Landlords Beware! Tax Bomb Expected To Affect 6 Out Of 10 Landlords

An overhaul to tax relief for residential landlords could be bad news for investors

The summer 2015 Budget sent shockwaves across the UK’s property investment sector.

From 2017, a new policy will be introduced which will reduce the amount of tax relief landlords can claim.

Currently, buy-to-let landlords can claim tax relief up to 45% however, this figure will be cut to a maximum of 20% in a move which will be phased in from 2017.

The new regime will mean that higher-rate taxpayers who own buy-to-let houses with a mortgage will pay more tax. Basic-rate tax payers will also feel the squeeze, as changes may nudge them into the higher-rate tax bracket.

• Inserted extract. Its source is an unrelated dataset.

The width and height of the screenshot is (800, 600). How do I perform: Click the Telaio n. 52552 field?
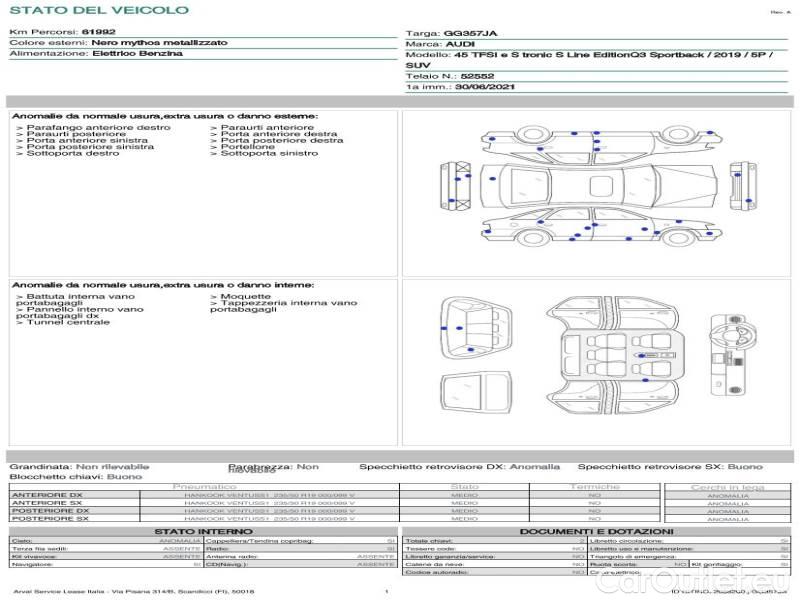pos(450,76)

Landlords Beware! Tax Bomb Expected To Affect 6 Out Of 10 Landlords

The policy won’t be fully phased in until 2020 however, may landlords could see their tax relief drop by 50%.

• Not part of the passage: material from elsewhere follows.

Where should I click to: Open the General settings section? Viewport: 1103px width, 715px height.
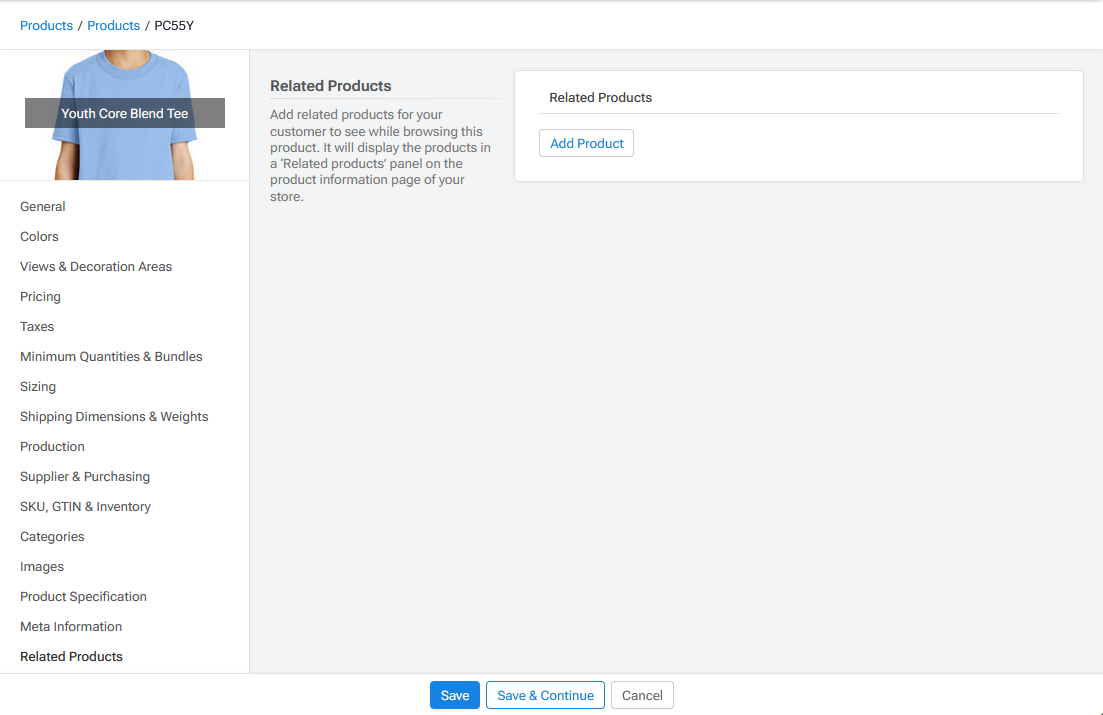(42, 206)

Effect on the buy-to-let market

The introduction of this new policy has had a widespread effect on the market, with many landlords expected to sell up or to increase rents to cover their losses.

A survey by Residential Landlords Association (RLA) has found that around 60 per cent of respondents will be pushed into a higher tax bracket once the policy is rolled out.

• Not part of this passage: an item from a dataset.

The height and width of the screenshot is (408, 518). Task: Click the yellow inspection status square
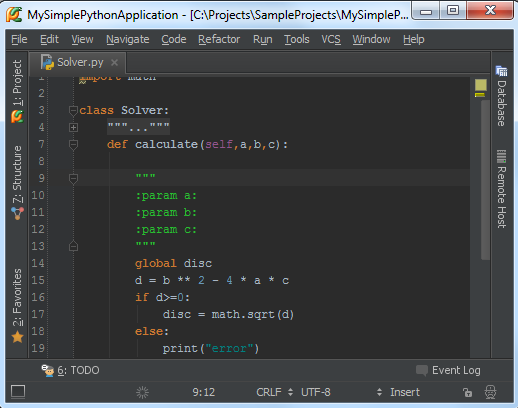click(x=480, y=85)
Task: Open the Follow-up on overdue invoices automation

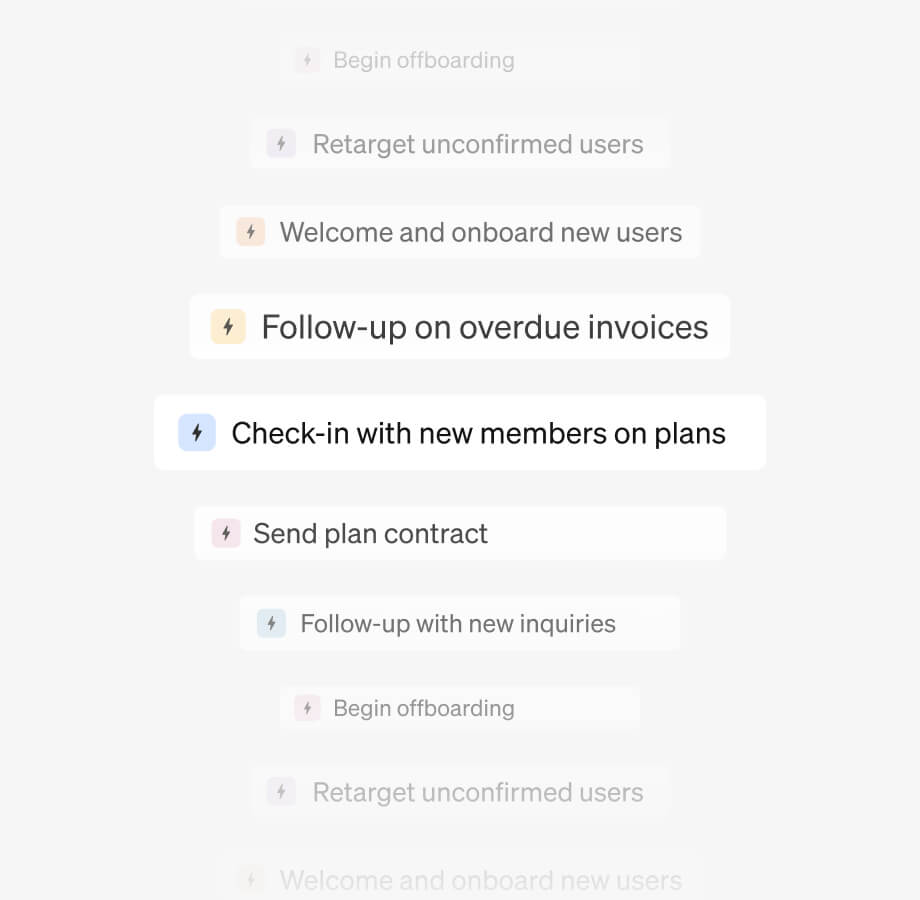Action: tap(484, 327)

David Smith policy director at RLA commented that according the survey the landlords currently pay the basic rate of income tax. They will consider if it is worth continuing in the market.

Rising mortgage rates (expected in the second half of 2016) coupled with rising taxes will reduce many people’s investment returns.

What can landlords do?

Landlords have until 2017 until the policy comes into play. UK property company, Experience Invest suggest that property investors should make the most of this time while it lasts.

“Landlords have until 2017 before any changes are made. Mortgage interest is entirely tax deductible until then and people should take advantage of this. If you need to make any repairs on your property, now is the time do so. If you can add value to the property now, why not put money into renovations now while it is tax deductible,” a spokesperson commented.

The industry is yet to see whether the changes to the tax system will discourage buy-to-let property investors however, many experts believe than most landlords will increase their rents to cover their losses.